En el libro del Génesis, Dios se aparece en sueños a Jacob mientras descansa en mitad de su viaje, y le ofrece guarda y protección, a la vez que afirma que esa tierra en la que está pasando la noche le corresponderá a él y su familia. Jacob se despierta asustado en un principio pero después cae en la cuenta de lo sucedido y hace un voto diciendo: “Si Dios está conmigo y me guarda en este viaje que realizo, si me da pan para comer y vestido para vestir, y yo vuelvo en paz a la casa de mi padre, Jehová será mi Dios”. La interpretación clásica de este pasaje bíblico es que nada debemos temer si Dios está con nosotros.

Tras una crisis continuada de juego y repentina de resultados, la selección argentina cambió de técnico, iniciándose entonces un debate en torno al candidato idóneo lleno de propuestas grotescas y enmiendas a la totalidad. La sensación es que el temor condujo el proceso por la senda de la personalidad y los nombres propios más que por la del estilo. Temor por adentrarse en un camino pedregoso, por la pérdida de grandeza de una nación desacomplejada si hay una pelota de por medio, por dejar pasar la ocasión de vencer con una generación brillante y talentosa. Entre unas cosas y otras, Maradona fue atrayendo el núcleo de la cuestión y, cuando nos quisimos dar cuenta, ya ofrecía ruedas de prensa con la púrpura del ungido.

Escribía Daniel Arcucci en “La Nación” que Argentina tenía tres mitos como referente emocional: Evita Perón, Carlos Gardel y Diego Armando Maradona. Los dos primeros están muertos, pero Diego vive milagrosamente, sentado en solitario en un mausoleo albiceleste donde un radiante sol amarillo ilumina el único icono en movimiento de la idolatría nacional.

Maradona representa bien lo que significa Argentina: cambiante y poliédrico, sublime y autodestructivo, desconfiado con el poder pero ingenuo ante otras tentaciones, pasional hasta el paroxismo, exagerado hasta la exageración. Glosar la figura y trascendencia del Diego llevaría varios tomos de un libro, pero se entiende con sencillez la razón de su ascendente. Por eso no extraña (o lo hace menos de lo que debería) su automática conversión en una especie de dios, sobre todo en un tiempo en que el descreimiento en lo que no se ve impide a los sueños revolvernos el corazón.

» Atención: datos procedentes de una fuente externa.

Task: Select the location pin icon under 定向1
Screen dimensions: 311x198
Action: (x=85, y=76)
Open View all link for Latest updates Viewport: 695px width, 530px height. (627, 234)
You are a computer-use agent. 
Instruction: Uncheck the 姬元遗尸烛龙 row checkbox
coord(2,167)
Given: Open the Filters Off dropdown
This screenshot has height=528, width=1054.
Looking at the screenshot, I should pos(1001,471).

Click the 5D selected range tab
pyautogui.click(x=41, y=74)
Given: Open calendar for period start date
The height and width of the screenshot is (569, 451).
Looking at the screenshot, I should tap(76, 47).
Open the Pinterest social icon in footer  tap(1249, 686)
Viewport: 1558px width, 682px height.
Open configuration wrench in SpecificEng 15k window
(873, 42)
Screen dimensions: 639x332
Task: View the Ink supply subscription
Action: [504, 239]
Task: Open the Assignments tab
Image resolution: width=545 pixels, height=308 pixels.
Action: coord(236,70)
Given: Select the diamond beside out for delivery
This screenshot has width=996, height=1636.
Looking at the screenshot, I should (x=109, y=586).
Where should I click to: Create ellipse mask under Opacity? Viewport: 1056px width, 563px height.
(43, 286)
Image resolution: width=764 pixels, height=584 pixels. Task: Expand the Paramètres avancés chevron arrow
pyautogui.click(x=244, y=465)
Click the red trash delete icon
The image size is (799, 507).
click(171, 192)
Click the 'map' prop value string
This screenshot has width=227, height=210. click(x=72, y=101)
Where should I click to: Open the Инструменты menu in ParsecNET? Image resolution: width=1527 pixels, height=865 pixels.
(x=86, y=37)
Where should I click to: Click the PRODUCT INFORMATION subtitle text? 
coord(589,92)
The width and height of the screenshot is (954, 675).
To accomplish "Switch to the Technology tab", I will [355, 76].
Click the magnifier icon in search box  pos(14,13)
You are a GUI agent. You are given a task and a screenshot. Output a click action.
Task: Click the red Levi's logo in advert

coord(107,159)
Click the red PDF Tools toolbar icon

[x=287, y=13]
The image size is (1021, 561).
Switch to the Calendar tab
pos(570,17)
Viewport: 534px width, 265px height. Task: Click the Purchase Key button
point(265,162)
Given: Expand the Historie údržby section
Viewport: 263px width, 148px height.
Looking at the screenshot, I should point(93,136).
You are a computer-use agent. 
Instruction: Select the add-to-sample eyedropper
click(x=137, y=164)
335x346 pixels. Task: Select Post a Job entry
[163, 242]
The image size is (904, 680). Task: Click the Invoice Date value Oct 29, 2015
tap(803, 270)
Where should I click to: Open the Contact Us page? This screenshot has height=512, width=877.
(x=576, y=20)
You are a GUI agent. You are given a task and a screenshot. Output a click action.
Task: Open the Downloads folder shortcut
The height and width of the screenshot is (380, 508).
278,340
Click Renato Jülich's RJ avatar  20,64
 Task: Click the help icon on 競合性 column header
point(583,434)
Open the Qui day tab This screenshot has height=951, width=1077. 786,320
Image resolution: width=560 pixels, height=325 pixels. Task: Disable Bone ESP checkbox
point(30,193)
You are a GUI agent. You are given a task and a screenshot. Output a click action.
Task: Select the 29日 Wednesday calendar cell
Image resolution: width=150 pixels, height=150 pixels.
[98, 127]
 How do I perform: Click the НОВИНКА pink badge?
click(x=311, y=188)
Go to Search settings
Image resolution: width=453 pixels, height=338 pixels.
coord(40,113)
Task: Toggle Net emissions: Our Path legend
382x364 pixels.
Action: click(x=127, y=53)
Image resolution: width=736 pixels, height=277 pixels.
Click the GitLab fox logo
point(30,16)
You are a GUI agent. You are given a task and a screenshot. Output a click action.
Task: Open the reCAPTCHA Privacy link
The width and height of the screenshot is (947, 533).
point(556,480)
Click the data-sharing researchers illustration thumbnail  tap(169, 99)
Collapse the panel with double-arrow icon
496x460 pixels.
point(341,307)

Cuando a Darío Fo se le concedió el Nobel de Literatura, ante las críticas del Vaticano tildándole de “juglar”, el irreverente dramaturgo declaró:

Todo esto me ha servido para darme cuenta de que Dios existe y es un juglar. Dios ama la burla

No es difícil localizar la realidad del Pelusa en esas palabras de inconsciente defensa.
Lo que no deja de ser una metáfora se ha convertido en realidad en un país descontrolado como Argentina, donde se ha registrado y funciona una iglesia maradoniana, con credo y liturgia en torno a Diego.
Cierto, no es más que un grupo de tarados sin ninguna ocurrencia mejor para hacer el ridículo en público pero simboliza bien la posición de la gente ante el mito común.

Así que en un momento de desorientación e insomnio, los argentinos han recordado el pasaje del Génesis y han decidido perder el miedo cogiéndose del brazo de Dios. La situación nos sitúa en un escenario interesante, pues Maradona ha aceptado el reto, ha descendido del trono y se dispone a camuflarse entre los mortales. Una enseña nacional elevada a la categoría de deidad y expuesta a la crítica irracional de un trabajo exigido y desagradecido, dependiente del talento y el esfuerzo de otros y de unos resultados que arrojan conclusiones definitivas que cambian de un día para otro. Un sacrificio incomprensible en quien vive estas menudencias desde las alturas, sobre todo porque al verdadero Dios se le ocurrió una vez colocar entre nosotros a su Hijo y todos sabemos cómo terminó la cosa …

Argentina adora a Maradona porque la hizo sentirse la más grande en un mundo que, de otra manera, no la tendría en tan alta consideración. Le ha perdonado sus excesos, sus exabruptos, su adicción a las drogas, haber disparado con perdigones a los periodistas, su carrera suicida hacia la autodestrucción, su complicado “look” de tonadillera travestida. Nada de eso se le tiene en cuenta a Maradona, pero no está tan claro que se le perdone la próxima derrota de la selección nacional.